Pivotal valrox data give Biomarin déjà vu
Waning factor VIII levels mean the durability question is still unanswered.
First the good news for Biomarin: its haemophilia A gene therapy candidate valoctocogene roxaparvovec (valrox) has significantly reduced bleeding rates at one year in phase III. The bad news is that factor VIII levels waned in the small number of patients followed for two years, meaning that the study has failed to answer questions about durability raised in phase I/II.
Although Biomarin plans to take the latest results to the FDA, the US regulator looks unlikely to change its mind on the need for full two-year data from the study before making an approval decision. The project might ultimately be approvable, but its commercial chances could be another story, especially as haemophilia A patients have other options.
Last April, several months before the FDA rejected valrox, EvaluatePharma sellside consensus pegged the project’s 2026 sales at $1.8bn; this forecast now sits at just $937m.
Evercore ISI’s Josh Schimmer noted that feedback on valrox from haemophilia specialists had been “lukewarm”, something that he thinks is unlikely to change based on the latest results.
Biomarin's stock opened down 7% this morning.
Gener8-1
The data come from the single-arm Gener8-1 study in 134 patients. At one year the annualised bleeding rate fell by 84% compared with baseline in a subgroup of 112 patients. Also encouragingly, use of prophylactic factor VIII (FVIII) in these patients decreased by 99%.

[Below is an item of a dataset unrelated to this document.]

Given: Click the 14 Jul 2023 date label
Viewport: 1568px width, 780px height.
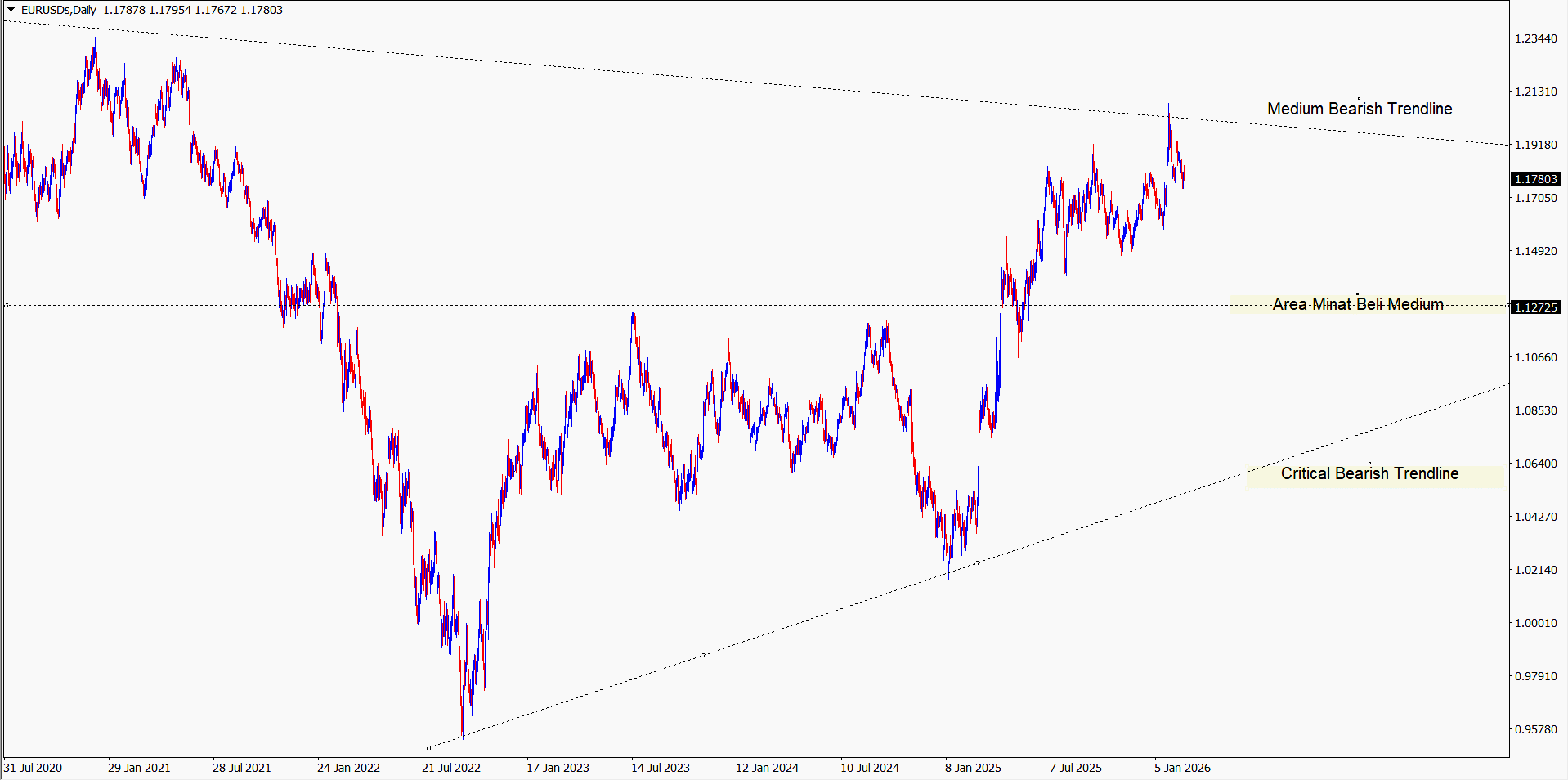Looking at the screenshot, I should pyautogui.click(x=661, y=768).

However, levels of FVIII were less encouraging. Biomarin drew attention to a mean FVIII level of 43% at one year, as measured by the chromogenic substrate assay, across 132 patients in the modified intent-to-treat population. However, wide variations in responses between patients mean that the median level might be a more relevant metric: this was a less impressive 24%.
And the data looked less impressive still in a group of 17 patients followed for two years: at this timepoint, mean and median FVIII levels were 24% and 15% respectively.
Two-year FVIII data in 17 patients
Source: Company presentation
Durability was the key question raised by valrox's phase I/II study: although initial data impressed, FVIII levels in patients receiving valrox dosed at 6x1013vg/kg – the same dose used in Gener8-1 – fell to a median of 26% at two years, and 20% at three years (Biomarin suffers minimal bleeding on valrox readout, May 28, 2019). At four years, the longest follow-up so far, the median FVIII level was 16%.
Biomarin claimed yesterday that Gener8-1 showed a slower rate of decline in FVIII expression than the prior study, but this appears open to debate.
Stifel analysts noted that the slope of the decline was “slightly less steep” than seen in phase I/II, but pointed to the large standard deviations and concluded: “The drop-off in FVIII expression is still meaningful.”
At least on safety, an area where gene therapy is currently under scrutiny, Biomarin can breathe easy: valrox’s adverse-event profile looked unremarkable in Gener8-1.
But overall, it appears to be the same old story for valrox: wait for more longer-term data.